Autrefois, la majorité de la communauté de La Nouvelle-Orléans était afro-caribéenne et créole. Après l’ouragan Katrina, la population noire a été réduite de 115 000 personnes. En 2013, elle ne représentait que 60% des habitants de la ville, contre 68% en 2000. 

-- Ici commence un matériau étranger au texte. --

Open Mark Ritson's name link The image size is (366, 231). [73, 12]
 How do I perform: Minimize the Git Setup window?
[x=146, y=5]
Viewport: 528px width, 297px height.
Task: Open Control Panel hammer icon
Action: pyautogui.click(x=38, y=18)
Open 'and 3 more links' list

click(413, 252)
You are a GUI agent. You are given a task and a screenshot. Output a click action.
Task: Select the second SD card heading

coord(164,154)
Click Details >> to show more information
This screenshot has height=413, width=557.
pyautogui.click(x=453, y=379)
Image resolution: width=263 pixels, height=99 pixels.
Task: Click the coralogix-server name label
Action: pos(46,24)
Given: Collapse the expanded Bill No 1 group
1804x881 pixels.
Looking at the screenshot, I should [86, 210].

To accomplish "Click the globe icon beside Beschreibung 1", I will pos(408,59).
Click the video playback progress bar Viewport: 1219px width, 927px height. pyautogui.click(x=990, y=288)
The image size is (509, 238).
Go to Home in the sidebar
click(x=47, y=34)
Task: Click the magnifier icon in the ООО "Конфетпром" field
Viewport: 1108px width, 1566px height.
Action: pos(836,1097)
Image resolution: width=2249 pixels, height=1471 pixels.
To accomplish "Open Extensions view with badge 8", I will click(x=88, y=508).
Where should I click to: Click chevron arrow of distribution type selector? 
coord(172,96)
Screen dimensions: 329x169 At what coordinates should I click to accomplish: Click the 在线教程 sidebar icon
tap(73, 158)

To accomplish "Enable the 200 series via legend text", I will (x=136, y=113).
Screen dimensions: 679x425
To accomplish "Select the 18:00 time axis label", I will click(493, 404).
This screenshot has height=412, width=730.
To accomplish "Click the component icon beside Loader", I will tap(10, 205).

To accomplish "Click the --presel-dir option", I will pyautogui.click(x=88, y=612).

En effet, de nombreux habitants noirs n’ont pas pu se permettre de revenir vivre à La Nouvelle-Orléans, ils le pouvaient avant l’ouragan parce qu’ils étaient propriétaires ou parce que leur loyer était bas. Mais la reconstruction a fait grimper les prix. Les loyers sont passés de 488 dollars par mois, en moyenne, à 926. Or, les familles noires orléanaises vivent généralement avec moins de 20 900 dollars par an. 

Un climat plus stable jusqu’à 2017

Après l’ouragan Katrina, l’Atlantique Nord a été relativement calme. Du moins, l’activité cyclonique était ensuite très faible, à l’exception de l’ouragan Sandy en 2012, sur la côte Est des États-Unis, qui était seulement de catégorie 1. Évidemment, les tempêtes hivernales ont continué. 

Généralement, les cyclones suivent un cycle de 5 à 10 ans. Même si les États-Unis n’avaient pas connu 10 ans sans ouragan depuis 1869. 

En 2017, les ouragans ont donc repris de plus belle avec 10 catastrophes la même année, en août et en octobre. Harvey, Irma, Maria et Ophelia ont été les plus marquants et ont causé la mort de 800 personnes et près de 200 milliards de dollars de dégâts aux États-Unis. L’année 2017 a donc connu une énergie cumulative des cyclones tropicaux parmi les plus élevées de l’Atlantique.